[Items from a dataset]
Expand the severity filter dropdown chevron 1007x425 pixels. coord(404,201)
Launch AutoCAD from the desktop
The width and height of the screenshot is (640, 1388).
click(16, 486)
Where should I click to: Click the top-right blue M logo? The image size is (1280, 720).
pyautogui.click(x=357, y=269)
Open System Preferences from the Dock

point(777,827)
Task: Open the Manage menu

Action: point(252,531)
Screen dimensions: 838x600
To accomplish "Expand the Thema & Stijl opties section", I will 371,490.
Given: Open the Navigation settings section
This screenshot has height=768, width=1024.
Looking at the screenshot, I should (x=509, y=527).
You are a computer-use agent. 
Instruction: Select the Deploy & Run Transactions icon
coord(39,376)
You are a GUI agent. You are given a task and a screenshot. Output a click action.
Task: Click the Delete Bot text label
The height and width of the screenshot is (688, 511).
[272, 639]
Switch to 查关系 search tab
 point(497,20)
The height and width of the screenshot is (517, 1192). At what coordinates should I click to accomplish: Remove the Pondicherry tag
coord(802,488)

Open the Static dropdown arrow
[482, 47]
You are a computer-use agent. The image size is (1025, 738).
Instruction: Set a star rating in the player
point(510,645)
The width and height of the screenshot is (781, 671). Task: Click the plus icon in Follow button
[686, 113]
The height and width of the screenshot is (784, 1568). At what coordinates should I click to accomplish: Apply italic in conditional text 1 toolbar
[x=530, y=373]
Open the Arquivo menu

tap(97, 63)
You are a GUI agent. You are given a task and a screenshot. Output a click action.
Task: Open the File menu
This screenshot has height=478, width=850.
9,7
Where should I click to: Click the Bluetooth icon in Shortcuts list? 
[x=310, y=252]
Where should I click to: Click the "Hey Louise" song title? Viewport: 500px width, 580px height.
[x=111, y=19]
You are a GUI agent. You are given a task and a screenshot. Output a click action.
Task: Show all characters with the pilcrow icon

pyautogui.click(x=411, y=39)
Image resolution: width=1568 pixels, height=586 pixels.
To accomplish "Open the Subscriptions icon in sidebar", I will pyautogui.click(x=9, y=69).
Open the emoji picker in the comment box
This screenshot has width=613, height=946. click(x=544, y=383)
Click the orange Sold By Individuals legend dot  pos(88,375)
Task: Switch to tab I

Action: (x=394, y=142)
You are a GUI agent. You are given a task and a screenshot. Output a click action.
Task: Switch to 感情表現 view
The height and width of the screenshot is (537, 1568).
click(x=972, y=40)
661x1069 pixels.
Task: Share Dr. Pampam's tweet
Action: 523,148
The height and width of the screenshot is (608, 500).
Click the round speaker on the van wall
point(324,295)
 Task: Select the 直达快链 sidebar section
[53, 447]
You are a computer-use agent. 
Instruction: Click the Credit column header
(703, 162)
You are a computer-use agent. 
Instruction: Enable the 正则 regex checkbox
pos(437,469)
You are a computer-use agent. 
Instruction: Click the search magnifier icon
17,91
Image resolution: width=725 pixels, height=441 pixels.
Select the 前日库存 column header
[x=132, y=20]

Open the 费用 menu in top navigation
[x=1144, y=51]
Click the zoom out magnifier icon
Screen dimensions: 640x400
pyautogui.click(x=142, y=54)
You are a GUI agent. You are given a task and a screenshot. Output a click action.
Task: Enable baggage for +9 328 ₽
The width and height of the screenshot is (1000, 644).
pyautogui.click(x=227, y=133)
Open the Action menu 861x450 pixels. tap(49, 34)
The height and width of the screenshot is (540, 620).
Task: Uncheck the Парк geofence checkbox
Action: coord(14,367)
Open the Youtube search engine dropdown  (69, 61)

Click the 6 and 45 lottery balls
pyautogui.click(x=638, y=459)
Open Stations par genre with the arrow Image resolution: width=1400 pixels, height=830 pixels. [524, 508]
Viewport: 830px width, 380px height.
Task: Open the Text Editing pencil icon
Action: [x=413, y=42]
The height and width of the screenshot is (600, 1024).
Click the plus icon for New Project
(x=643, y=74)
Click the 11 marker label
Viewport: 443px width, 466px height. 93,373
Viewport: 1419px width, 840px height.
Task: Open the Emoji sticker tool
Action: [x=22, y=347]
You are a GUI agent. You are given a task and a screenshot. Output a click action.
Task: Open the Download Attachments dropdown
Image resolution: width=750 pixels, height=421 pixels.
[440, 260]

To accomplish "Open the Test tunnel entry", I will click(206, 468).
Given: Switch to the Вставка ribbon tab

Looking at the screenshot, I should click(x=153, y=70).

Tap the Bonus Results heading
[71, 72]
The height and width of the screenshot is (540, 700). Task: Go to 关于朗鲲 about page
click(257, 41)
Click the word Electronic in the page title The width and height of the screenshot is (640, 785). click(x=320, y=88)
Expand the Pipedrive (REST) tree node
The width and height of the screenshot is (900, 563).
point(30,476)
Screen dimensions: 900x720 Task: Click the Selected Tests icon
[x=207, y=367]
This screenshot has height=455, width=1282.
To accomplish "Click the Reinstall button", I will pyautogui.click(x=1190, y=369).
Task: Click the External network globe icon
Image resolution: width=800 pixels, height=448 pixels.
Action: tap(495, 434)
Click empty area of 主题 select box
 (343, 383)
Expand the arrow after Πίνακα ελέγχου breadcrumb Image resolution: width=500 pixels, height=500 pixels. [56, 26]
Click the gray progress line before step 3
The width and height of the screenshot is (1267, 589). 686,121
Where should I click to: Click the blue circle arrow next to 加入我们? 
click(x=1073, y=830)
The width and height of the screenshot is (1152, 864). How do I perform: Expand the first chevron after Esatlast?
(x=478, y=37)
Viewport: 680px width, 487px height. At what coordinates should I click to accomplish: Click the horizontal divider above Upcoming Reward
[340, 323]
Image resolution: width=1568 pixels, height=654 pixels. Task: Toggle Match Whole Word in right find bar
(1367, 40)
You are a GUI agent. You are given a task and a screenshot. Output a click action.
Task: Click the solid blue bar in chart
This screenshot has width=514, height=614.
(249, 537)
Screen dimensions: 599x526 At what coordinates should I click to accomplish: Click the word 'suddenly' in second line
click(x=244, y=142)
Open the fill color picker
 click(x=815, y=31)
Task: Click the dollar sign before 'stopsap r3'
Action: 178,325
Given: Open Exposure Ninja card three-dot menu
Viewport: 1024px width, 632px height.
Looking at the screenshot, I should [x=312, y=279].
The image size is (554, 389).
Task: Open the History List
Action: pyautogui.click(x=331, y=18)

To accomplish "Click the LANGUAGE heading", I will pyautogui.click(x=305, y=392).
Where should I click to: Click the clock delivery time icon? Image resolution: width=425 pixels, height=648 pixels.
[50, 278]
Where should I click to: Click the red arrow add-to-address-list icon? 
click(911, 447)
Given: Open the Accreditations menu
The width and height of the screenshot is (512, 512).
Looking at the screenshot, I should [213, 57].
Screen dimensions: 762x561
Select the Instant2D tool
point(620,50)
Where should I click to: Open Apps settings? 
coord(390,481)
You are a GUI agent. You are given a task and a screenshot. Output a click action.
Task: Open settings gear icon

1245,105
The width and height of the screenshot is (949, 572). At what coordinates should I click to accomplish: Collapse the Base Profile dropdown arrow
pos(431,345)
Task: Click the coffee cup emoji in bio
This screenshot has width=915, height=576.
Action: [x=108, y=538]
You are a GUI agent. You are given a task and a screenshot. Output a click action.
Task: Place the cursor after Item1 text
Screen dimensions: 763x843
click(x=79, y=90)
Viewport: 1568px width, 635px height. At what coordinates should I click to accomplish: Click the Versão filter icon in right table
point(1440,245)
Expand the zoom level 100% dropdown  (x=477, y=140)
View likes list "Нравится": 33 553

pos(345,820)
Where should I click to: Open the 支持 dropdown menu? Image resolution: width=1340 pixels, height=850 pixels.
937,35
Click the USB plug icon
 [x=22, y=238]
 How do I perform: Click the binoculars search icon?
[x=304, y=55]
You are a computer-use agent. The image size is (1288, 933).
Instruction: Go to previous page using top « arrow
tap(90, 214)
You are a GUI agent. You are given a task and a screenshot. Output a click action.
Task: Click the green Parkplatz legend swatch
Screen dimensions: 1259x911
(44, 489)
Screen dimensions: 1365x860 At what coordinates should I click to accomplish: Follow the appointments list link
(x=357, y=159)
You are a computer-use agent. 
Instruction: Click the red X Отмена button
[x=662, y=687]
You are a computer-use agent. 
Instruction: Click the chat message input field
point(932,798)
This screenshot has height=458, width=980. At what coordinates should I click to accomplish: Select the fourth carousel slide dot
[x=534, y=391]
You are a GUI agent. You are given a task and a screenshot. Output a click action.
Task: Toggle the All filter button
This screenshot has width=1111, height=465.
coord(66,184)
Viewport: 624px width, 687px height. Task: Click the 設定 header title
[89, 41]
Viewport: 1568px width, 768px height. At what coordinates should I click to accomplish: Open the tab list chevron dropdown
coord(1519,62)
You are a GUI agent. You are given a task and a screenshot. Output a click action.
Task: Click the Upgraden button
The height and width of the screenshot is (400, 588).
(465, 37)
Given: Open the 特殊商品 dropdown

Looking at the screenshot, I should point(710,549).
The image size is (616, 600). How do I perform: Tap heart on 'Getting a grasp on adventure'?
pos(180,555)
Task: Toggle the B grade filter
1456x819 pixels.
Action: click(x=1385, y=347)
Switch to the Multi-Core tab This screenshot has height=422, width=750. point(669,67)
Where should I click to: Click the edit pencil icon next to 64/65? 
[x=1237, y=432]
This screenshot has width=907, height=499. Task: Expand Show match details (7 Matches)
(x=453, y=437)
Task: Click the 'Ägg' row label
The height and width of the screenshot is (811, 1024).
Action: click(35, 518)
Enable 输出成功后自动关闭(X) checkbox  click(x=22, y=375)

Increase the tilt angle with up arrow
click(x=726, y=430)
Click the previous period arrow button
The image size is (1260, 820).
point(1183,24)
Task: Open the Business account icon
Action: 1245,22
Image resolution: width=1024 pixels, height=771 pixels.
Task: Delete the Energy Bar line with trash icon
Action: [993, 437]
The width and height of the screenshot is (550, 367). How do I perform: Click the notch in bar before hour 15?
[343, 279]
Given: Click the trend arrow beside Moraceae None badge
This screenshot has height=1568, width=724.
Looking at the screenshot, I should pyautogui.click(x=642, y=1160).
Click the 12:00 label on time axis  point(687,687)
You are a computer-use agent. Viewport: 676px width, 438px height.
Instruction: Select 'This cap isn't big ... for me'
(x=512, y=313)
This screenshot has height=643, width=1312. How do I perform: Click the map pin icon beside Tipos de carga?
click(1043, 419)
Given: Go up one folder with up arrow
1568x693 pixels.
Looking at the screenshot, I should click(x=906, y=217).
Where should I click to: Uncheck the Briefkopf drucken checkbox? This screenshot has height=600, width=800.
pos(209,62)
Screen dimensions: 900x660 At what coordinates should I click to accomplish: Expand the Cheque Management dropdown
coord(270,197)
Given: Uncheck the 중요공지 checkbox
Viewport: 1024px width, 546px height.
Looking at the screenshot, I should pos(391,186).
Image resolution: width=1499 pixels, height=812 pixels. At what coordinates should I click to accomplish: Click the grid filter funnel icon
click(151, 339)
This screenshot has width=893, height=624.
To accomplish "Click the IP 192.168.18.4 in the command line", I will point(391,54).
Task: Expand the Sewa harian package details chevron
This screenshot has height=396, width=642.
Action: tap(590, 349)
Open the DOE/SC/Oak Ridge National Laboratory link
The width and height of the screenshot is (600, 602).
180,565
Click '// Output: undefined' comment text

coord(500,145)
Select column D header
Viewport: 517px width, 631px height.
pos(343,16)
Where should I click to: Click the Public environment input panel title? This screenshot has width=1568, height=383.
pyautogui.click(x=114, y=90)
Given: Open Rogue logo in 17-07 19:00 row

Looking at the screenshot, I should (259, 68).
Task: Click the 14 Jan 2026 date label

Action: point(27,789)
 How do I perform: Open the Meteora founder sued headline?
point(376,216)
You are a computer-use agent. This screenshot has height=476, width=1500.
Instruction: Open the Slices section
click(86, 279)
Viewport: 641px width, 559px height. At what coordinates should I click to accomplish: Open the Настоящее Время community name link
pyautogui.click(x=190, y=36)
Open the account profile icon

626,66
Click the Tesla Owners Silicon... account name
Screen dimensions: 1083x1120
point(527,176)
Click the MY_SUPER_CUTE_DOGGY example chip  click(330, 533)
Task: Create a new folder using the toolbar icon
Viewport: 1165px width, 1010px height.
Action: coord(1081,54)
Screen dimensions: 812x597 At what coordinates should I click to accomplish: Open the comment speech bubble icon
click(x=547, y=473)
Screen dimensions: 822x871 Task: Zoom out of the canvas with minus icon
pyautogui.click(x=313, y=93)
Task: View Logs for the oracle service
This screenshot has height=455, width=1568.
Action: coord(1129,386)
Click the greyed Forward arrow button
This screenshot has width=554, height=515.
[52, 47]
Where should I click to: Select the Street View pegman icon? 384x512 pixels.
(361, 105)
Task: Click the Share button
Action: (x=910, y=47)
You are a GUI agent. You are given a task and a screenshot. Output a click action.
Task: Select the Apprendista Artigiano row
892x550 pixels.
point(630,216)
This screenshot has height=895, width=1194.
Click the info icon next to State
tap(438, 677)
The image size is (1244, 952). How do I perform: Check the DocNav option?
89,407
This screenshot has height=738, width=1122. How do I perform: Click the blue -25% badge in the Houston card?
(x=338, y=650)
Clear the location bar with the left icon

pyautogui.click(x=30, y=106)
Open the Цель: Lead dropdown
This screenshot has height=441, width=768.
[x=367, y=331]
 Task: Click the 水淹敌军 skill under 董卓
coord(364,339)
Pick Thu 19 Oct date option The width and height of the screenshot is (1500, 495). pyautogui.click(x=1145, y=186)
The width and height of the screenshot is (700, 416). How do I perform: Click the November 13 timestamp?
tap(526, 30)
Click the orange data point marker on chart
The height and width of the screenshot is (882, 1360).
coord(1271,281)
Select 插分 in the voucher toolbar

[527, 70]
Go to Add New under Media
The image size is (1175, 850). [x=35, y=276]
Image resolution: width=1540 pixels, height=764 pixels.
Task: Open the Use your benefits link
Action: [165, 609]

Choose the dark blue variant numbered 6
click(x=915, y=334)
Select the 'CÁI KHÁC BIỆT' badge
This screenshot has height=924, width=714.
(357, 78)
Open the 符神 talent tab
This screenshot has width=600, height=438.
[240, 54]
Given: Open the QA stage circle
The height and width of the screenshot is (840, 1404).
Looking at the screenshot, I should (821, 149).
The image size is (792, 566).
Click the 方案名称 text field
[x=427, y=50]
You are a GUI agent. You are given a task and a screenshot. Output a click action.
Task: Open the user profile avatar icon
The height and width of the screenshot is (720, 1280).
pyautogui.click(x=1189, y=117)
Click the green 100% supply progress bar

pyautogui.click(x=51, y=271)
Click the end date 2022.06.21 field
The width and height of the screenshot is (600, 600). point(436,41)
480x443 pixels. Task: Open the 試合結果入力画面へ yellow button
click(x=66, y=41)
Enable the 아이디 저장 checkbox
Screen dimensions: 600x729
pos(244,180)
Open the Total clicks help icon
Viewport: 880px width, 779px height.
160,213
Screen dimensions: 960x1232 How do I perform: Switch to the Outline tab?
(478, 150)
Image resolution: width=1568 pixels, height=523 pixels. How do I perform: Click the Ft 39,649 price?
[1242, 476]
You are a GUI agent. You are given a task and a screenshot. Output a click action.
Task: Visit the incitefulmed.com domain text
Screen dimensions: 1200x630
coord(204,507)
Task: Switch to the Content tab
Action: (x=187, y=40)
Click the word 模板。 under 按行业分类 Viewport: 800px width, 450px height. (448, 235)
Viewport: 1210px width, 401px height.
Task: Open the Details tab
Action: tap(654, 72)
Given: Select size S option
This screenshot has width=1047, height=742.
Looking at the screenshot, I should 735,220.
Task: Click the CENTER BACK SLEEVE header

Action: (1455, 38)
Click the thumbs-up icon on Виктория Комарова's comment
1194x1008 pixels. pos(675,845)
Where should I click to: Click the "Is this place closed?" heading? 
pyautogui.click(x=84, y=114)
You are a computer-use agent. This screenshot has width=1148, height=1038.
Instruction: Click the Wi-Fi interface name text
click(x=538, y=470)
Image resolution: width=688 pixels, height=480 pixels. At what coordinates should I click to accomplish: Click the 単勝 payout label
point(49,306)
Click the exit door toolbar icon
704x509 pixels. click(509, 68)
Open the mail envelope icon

- [Instructions for the task]: Search the records for the word "chart". Copy each line where it appears.

- [Answer section]:
Task: Click the solid blue bar in chart
Click the orange data point marker on chart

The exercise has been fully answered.